=== Aim ===
Scale the material starting with the line that contains "You are a GUI" and going on through the line that contains "Junior Scientist Power Hour (413, 558)", both included. Write every one of those lines again, requests too, but multiply each coordinate in the answers by 2.3 and round to whole numbers, with halves rounded up.

Stored data entries
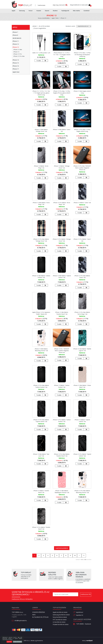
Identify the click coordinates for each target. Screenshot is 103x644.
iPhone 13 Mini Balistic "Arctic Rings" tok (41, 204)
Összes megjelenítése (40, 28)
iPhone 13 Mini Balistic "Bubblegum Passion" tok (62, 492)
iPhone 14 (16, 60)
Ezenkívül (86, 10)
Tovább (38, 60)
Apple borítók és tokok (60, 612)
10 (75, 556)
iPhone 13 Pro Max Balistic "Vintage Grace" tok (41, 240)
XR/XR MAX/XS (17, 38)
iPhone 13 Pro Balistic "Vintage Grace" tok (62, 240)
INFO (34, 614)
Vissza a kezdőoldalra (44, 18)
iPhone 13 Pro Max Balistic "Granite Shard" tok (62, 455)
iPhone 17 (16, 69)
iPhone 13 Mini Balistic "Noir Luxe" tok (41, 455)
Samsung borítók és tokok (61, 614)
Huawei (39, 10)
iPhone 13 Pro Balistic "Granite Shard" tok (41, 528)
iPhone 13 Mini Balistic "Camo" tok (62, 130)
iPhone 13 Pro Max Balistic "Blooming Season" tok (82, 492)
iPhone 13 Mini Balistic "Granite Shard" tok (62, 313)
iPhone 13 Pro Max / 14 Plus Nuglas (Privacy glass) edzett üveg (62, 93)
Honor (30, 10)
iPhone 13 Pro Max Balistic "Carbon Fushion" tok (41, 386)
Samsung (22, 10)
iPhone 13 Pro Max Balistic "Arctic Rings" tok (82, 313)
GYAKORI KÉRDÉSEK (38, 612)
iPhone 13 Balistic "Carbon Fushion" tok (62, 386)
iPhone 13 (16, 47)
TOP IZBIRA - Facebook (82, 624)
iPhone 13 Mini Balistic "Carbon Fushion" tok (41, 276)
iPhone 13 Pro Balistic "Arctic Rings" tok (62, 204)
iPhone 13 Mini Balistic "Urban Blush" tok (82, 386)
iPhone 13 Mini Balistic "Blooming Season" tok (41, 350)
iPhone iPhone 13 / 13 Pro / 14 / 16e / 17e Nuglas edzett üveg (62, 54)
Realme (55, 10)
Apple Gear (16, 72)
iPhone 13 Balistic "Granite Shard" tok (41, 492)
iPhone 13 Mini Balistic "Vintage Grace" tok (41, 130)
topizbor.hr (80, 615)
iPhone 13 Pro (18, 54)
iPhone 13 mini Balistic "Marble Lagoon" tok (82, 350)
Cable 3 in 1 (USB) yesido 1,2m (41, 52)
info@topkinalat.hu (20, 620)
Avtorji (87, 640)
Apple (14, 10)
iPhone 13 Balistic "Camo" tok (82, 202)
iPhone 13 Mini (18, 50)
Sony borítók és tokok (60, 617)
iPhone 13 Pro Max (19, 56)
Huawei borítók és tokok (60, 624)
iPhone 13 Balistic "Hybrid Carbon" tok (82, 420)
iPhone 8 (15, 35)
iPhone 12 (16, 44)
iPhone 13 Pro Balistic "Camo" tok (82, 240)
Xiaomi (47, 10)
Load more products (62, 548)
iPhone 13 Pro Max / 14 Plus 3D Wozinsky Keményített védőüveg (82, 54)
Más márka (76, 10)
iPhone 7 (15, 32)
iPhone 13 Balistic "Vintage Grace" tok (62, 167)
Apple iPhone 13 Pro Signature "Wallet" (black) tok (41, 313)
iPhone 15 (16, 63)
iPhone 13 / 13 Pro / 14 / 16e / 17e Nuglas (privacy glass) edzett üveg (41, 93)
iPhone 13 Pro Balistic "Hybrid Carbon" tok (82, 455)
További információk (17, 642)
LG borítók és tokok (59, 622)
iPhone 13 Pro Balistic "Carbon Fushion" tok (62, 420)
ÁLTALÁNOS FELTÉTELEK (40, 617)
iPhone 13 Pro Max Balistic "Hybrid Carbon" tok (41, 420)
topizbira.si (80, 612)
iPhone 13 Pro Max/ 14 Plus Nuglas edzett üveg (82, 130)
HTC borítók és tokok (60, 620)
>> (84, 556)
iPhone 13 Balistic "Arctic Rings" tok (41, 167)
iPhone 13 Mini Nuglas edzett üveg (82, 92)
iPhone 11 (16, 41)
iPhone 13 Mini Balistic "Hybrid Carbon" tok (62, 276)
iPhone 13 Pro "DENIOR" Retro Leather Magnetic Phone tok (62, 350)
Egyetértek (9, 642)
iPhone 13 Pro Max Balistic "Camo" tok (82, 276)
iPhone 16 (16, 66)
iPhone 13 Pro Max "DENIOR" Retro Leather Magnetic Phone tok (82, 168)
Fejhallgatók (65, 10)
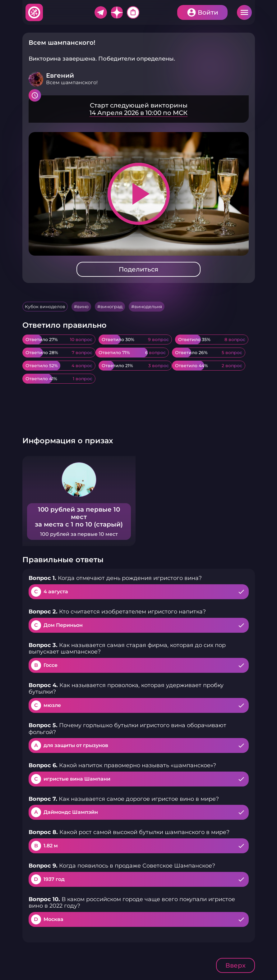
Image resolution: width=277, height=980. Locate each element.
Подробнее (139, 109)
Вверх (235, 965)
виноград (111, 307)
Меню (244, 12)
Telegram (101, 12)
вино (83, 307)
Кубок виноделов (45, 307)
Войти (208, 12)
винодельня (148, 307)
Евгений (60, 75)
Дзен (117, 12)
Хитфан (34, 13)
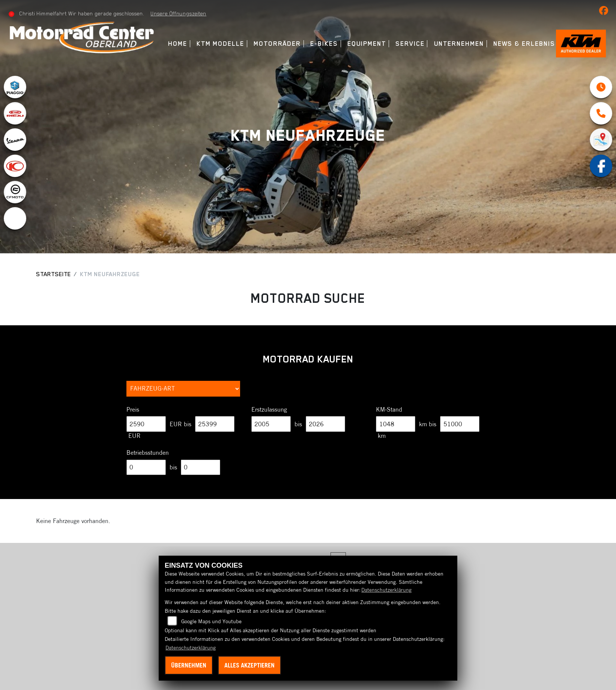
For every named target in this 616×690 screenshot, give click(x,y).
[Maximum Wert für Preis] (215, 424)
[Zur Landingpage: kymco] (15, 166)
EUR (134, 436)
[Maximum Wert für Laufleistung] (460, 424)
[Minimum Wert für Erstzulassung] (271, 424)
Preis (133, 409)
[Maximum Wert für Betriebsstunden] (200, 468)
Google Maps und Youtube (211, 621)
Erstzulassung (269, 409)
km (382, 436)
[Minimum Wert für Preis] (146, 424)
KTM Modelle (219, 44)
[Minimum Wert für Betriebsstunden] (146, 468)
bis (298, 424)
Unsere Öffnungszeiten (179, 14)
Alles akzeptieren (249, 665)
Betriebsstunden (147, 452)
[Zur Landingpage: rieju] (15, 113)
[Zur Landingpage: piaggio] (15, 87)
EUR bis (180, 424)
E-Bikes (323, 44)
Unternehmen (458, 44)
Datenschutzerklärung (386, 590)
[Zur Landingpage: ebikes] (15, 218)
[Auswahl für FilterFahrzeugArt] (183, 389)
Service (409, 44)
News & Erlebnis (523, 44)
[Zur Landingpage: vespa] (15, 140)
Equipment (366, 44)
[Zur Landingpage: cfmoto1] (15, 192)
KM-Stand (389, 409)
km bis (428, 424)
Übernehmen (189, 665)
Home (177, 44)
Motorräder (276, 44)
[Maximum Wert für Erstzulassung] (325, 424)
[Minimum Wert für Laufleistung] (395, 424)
==
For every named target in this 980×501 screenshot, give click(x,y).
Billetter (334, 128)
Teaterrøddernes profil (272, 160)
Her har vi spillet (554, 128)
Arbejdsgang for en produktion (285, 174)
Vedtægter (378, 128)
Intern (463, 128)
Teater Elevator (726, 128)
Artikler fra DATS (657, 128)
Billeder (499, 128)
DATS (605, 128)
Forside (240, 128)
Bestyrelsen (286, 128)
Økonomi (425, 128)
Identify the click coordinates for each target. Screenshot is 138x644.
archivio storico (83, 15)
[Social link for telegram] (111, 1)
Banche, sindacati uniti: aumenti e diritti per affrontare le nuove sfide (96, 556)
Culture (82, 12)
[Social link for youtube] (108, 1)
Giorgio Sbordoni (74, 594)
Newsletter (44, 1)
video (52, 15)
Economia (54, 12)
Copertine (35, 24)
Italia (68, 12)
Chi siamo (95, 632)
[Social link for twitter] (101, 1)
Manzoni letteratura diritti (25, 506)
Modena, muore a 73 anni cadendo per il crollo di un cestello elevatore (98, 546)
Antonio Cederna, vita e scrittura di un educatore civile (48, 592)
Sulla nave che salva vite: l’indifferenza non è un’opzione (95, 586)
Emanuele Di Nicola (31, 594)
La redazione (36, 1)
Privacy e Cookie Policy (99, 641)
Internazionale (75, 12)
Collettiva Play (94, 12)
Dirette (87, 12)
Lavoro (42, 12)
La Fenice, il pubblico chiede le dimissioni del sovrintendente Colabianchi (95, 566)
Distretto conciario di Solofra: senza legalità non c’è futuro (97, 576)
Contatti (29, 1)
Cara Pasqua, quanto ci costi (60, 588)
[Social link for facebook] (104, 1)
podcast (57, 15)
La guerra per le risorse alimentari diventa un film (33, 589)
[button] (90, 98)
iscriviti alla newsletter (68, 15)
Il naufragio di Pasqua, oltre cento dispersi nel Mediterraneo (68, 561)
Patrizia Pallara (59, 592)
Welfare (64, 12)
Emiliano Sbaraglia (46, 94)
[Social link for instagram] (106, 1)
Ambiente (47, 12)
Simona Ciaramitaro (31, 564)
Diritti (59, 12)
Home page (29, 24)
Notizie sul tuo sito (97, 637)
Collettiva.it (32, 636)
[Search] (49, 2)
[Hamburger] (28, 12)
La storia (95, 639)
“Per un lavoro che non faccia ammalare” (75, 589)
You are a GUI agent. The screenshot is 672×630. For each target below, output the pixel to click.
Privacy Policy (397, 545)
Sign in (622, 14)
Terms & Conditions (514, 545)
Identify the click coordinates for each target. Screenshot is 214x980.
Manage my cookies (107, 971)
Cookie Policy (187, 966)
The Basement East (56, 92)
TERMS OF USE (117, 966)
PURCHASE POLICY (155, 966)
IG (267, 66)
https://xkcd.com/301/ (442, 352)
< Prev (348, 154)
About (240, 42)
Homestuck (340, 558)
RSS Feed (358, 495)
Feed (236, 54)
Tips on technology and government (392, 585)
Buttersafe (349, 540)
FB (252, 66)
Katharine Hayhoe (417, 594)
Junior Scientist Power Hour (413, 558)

=== The output ===
You are a GUI agent. The screenshot is 672×630. For each target below, output the pixel to click.
Privacy Policy (913, 1254)
Sign in (1431, 32)
Terms & Conditions (1182, 1254)
Identify the click coordinates for each target. Screenshot is 214x980.
Manage my cookies (246, 2233)
Cookie Policy (430, 2222)
The Basement East (129, 212)
TERMS OF USE (269, 2222)
PURCHASE POLICY (357, 2222)
IG (614, 152)
https://xkcd.com/301/ (1017, 810)
< Prev (800, 354)
About (552, 97)
Homestuck (782, 1283)
RSS Feed (823, 1139)
Feed (543, 124)
Tips on technology and government (902, 1346)
Buttersafe (803, 1242)
FB (580, 152)
Katharine Hayhoe (959, 1366)
Junior Scientist Power Hour (950, 1283)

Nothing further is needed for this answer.